Читать книгу Небосвод Надиры - Giovanni Mongiovì - Страница 5
Часть I – Привязанный к столбу чужеродец
Глава I
ОглавлениеЗима 1060 года (452 года хиджры), рабад Каср-Йанны
Там, в той долине, где нории1 никогда не прекращают свой круговорот… там, где раскинулись склоны горы Каср-Йанна… там, на плоскогорье, где рабад2…
Долина у подножия древней Энны тянулась к востоку и терялась за горизонтом; века арабского интеллекта сделали ее более плодородной, чем земля, которой она иначе так бы и осталась. При взгляде на запад возвышался на вершине горы город Каср-Йанна3, пуп Сицилии. Глядя на восток, вниз с плоскогорья, взгляд терялся среди десятков холмов, лесочков, лужаек, пастбищ и речушек… но и среди высоких гидравлических колес, которые могли поднимать воду из долины… и среди каналов, прокопанных, чтобы довести воду до полей. Домов в поселении было немного, штук может тридцать, и всего одна маленькая мечеть, словно свидетельство малой значимости местечка.
Только что перевалило за полдень, и по полю, предназначенному для выращивания тыкв для бутылей, двое слуг волокли под мышки молодого мужчину лет почти под тридцать. Ногами он будто намеревался бороздить поле, как обычно бороздят сохой, так он упирался пятками в землю и отбрыкивался от хватки. Он не поднимал головы, и тем, кто наблюдал за сценой, виднелся только затылок и коротко стриженные волосы.
На молодом человеке были штаны и разорванная туника. Слуги же были одеты совсем по-другому: в цветастые одежды свободного покроя. У одного на голове было что-то вроде тюрбана, и оба носили бороду и длинные волосы.
Когда они дотащили несчастного пленника до улиц рабада, собралась любопытствующая толпа. В селении все друг друга знали, и все знали обитателей последнего дома в конце дороги перед полями, дома христиан, единственных в рабаде.
Повсюду в окрестностях работали всеми силами и не покладая рук, чтобы земля была всегда пригодной для жизни; вся округа была предназначена для земледелия, и семьи организовывались общинами, разбросанными среди холмов. Дворян в рабаде не было, как не было и воинов, а жили одни лишь крестьяне, которые работали каждый сам на себя и на сборщика податей каида4 Каср-Йанны.
Именно его дом и стоял на другом конце деревни противоположно дому христиан, на самом высоком месте. Перед большим домом открывался просторный, частично огороженный двор, в него-то и вошла троица, прошагав по запутанным улочкам и характерным дворикам, присущим поселениям арабской планировки.

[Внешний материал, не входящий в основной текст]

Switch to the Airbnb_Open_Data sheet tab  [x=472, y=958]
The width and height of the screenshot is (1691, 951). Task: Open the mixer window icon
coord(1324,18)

Прямо там, где раскинулся рынок, точно посредине его, они привязали измученного молодого человека. Стянули ему запястья, а руки прикрутили к столбу. Натянули веревку кверху и закрепили ее в естественном разветвлении жерди, которую установили над головой пленника так, что он не мог ни сесть, ни нагнуться.
В ту же минуту появился во дворе подчиненный каида, человек даже слишком молодой для доверенной ему должности, некий Умар. Собой парень был красив: из племени берберов, кожа на лице немного смугловата, пара глубоко посаженных черных глаз и прямой, хорошо сложенный нос. Борода скрывала его возраст и делала еще больше похожим на отца, Фуада, тот тоже был сборщиком податей при каиде, отец умер почти два года назад.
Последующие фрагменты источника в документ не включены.